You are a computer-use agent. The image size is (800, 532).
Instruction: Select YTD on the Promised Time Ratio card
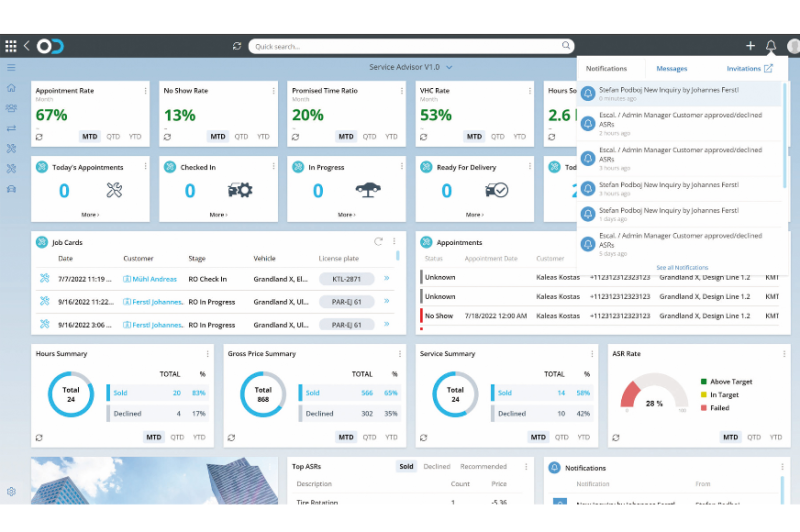pos(391,136)
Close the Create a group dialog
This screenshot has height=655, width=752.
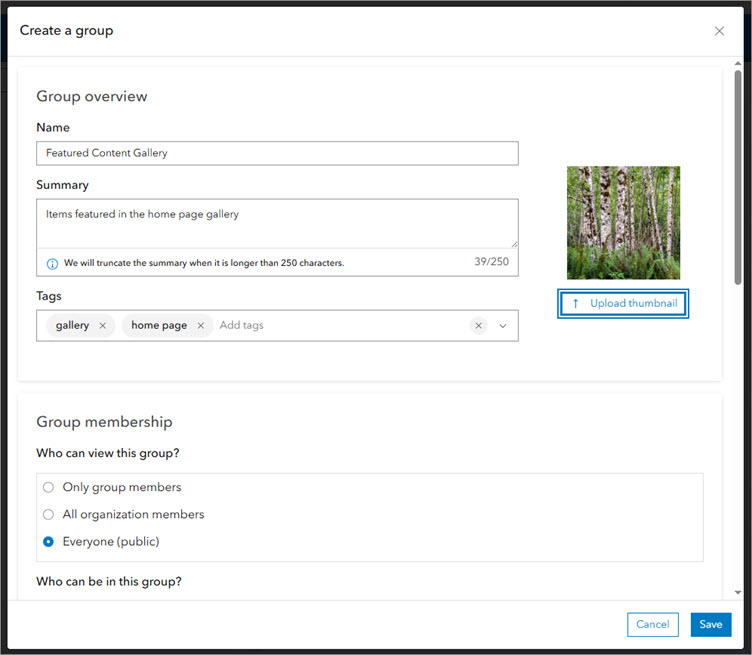719,31
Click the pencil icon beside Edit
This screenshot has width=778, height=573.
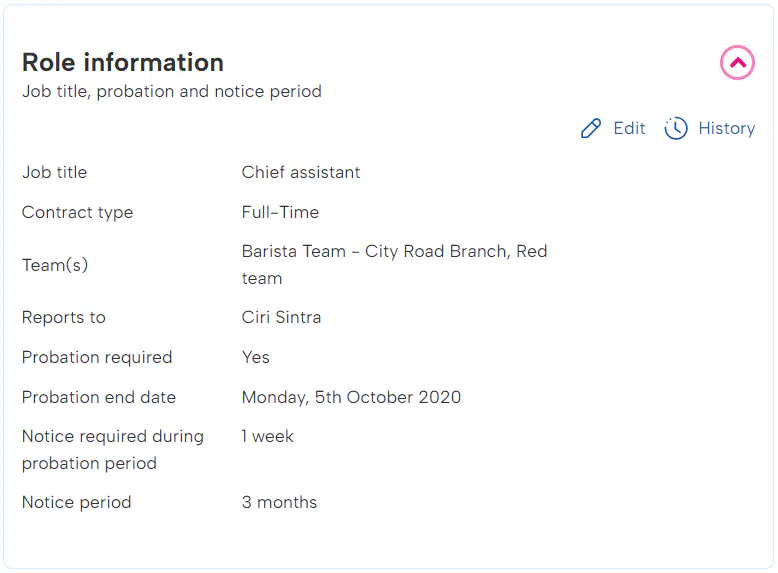[591, 128]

--------

» **TRY IT**
Transcribe all of the lines above exactly as given. The pictures stay out.

» **ANSWER TO THIS PROBLEM**
You are a computer-use agent. The image size is (800, 532).
Instruction: Select YTD on the Promised Time Ratio card
pos(391,136)
Close the Create a group dialog
This screenshot has height=655, width=752.
719,31
Click the pencil icon beside Edit
This screenshot has width=778, height=573.
[591, 128]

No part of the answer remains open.